Database “Builders”¶
The Materials Project relies on MongoDB databases. The common parts of the
process of creating these databases from either files or other MongoDB databases
are encapsulated in the pymatgen.db.builders
subpackage, and in the
mgbuild
command-line script. This package and script
comprise a lightweight framework that is meant to
automate, simplify, and ultimately streamline the process of creating databases.
All the code and
methods are general-purpose, and thus could be useful to any project that needs
to perform extract-transform-load (ETL) operations with MongoDB.
The code presented here can be found in the directory pymatgen.db/builders/examples in the source code distribution.
Features¶
Parallel building¶
Builders can be run in parallel without explicit coding of parallelism by the author. This allows CPU-intensive transformations of the data to run much faster on multicore machines, which includes most modern hardware. An illustration of the difference between sequential and parallel builds is shown below.

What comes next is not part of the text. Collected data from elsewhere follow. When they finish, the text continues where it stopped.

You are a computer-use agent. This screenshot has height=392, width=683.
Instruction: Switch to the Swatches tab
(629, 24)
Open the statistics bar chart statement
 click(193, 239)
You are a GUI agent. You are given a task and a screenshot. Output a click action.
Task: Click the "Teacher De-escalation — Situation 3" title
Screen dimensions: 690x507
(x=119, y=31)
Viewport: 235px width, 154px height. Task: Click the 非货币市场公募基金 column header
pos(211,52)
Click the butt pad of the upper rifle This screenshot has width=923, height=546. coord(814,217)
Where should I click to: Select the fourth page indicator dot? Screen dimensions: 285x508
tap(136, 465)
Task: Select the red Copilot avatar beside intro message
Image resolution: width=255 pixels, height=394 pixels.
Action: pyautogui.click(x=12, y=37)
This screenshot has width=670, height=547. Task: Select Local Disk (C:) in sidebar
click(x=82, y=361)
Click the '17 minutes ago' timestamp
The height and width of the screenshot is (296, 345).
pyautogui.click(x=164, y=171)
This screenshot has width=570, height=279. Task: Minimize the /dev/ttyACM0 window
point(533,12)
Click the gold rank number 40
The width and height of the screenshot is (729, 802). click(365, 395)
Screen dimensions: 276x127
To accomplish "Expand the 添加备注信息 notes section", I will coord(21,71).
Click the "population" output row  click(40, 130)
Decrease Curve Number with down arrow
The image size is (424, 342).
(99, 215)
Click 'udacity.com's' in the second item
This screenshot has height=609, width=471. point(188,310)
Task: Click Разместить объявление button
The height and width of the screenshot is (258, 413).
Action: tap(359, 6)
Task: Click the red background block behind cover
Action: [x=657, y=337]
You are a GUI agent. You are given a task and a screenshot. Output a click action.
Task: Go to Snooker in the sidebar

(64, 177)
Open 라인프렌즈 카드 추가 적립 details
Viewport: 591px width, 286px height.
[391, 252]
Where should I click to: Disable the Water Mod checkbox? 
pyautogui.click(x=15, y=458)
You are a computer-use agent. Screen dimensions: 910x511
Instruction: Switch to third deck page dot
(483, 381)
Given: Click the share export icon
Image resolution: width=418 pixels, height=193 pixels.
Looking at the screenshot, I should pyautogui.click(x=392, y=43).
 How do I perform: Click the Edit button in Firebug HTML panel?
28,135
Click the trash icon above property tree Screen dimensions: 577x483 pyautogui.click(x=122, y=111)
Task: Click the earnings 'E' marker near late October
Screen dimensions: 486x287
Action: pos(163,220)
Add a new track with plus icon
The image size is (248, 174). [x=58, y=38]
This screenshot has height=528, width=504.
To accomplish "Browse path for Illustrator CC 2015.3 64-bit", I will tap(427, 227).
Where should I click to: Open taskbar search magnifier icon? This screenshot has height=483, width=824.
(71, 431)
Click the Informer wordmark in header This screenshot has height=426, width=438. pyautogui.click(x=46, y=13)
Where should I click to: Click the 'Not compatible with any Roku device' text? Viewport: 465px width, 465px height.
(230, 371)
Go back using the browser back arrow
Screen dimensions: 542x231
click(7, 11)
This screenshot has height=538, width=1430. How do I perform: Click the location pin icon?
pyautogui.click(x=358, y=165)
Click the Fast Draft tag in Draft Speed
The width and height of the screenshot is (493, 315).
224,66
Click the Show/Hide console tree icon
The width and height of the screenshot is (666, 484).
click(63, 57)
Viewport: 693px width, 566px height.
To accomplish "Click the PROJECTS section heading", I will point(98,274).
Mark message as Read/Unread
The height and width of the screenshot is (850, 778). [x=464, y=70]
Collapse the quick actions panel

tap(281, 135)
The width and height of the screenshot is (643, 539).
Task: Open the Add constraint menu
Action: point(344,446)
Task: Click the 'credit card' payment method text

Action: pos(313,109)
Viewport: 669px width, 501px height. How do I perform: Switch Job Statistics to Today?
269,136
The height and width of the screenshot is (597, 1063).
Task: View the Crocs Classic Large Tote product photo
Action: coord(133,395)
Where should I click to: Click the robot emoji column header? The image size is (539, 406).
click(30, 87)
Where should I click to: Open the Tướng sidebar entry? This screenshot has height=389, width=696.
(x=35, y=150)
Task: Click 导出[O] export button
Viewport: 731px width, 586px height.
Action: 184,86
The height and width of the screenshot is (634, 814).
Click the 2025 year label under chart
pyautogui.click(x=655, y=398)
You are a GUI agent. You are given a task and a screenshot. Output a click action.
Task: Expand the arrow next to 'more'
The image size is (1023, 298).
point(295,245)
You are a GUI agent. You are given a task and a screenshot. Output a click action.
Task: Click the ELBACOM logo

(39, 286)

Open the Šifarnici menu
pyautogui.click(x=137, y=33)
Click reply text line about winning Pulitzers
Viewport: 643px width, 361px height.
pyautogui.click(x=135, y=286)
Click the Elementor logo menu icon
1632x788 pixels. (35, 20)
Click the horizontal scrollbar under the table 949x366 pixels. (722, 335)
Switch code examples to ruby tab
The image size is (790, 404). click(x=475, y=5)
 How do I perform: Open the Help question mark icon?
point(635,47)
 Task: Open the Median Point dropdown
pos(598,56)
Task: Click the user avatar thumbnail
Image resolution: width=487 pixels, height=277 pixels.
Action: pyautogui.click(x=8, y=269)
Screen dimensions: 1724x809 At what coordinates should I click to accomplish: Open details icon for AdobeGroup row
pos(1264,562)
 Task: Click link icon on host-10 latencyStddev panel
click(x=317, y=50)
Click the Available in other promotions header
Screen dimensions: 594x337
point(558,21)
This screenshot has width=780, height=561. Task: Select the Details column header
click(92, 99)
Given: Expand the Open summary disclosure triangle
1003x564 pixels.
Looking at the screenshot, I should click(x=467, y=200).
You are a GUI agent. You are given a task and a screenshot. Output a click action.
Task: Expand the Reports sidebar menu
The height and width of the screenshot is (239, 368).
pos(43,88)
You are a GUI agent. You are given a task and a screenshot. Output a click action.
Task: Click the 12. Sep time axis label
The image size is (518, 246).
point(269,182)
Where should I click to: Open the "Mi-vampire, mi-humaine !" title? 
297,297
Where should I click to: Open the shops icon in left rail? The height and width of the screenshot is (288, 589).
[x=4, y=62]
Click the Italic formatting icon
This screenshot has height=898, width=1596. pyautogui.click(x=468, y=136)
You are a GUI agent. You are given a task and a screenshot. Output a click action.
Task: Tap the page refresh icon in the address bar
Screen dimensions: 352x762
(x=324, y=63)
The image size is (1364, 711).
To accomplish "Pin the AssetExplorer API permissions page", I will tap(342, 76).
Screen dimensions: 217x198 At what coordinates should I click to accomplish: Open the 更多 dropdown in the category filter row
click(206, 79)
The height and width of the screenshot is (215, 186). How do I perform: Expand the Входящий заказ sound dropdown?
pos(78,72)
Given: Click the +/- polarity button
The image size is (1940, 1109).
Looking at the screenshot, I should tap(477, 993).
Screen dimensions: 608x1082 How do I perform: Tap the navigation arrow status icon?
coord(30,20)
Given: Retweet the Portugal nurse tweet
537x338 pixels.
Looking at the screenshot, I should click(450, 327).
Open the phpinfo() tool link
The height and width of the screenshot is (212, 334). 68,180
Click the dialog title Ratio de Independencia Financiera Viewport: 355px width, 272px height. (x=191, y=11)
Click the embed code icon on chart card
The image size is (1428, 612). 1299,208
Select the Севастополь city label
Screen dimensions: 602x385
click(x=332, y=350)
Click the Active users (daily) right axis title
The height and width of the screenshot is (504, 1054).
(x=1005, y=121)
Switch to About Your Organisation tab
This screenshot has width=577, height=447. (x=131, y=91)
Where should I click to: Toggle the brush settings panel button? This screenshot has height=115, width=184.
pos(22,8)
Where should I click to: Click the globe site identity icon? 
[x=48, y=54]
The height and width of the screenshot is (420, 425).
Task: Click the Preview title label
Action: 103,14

The builder framework automatically parallelizes the processing of
each item, by placing items in a shared queue and spawning processes to pull
items off the queue in parallel. Note that the get_items()
method
is not automatically parallelized, so for better or worse
querying the DB happens sequentially (unless you write explicit parallel
code inside get_items()
).
Incremental building¶
Incremental building allows successive builds of source MongoDB collection(s) to only operate on the records added since the last build. This can save huge amounts of time. An illustration of the difference between an incremental and full (non-incremental) build is shown below.
Writing a builder¶
To write a builder, you must create a Python class that inherits from pymatgen.db.builders.core.Builder (see the pymatgen.db.builders package) and implement a few methods on this class to perform the specific work for your builder. In this section we will give two example builders: a simple FileCounter builder that just counts the lines in a file, and a CopyBuilder that copies a MongoDB collection.
Simple “FileCounter” builder¶
The first builder simply reads from a file, and counts the lines in that file. In this section we’ll show the whole program, then walk through it one section at a time:
from pymatgen.db.builders.core import Builder
class FileCounter(Builder):
"""Count lines and characters in a file.
"""
def __init__(self, **kwargs):
self.num_lines = 0
Builder.__init__(self, **kwargs)
def get_parameters(self):
return {'input_file': {'type': 'str', 'desc': 'Input file path'}}
def get_items(self, input_file=None):
with open(input_file, "r") as f:
for line in f:
yield line
def process_item(self, item):
self.num_lines += 1
def finalize(self, errors):
print("{:d} lines, {:d} characters".format(
self.num_lines, self.num_chars))
return True
Initialization:
from pymatgen.db.builders.core import Builder
class FileCounter(Builder):
"""Count lines and characters in a file.
"""
def __init__(self, **kwargs):
self.num_lines = 0
Builder.__init__(self, **kwargs)
The class inherits from the pymatgen.db.core.Builder
class. In this case, it includes
a constructor, but this is optional and often not needed. The constructor
simply initializes the number of lines counter and then calls its parent.
get_parameters:
def get_parameters(self):
return {'input_file': {'type': 'str', 'desc': 'Input file path'}}
This method returns a dictionary of metadata about the
parameters for get_items()
.
This metadata is used when running a builder with the mgbuild program.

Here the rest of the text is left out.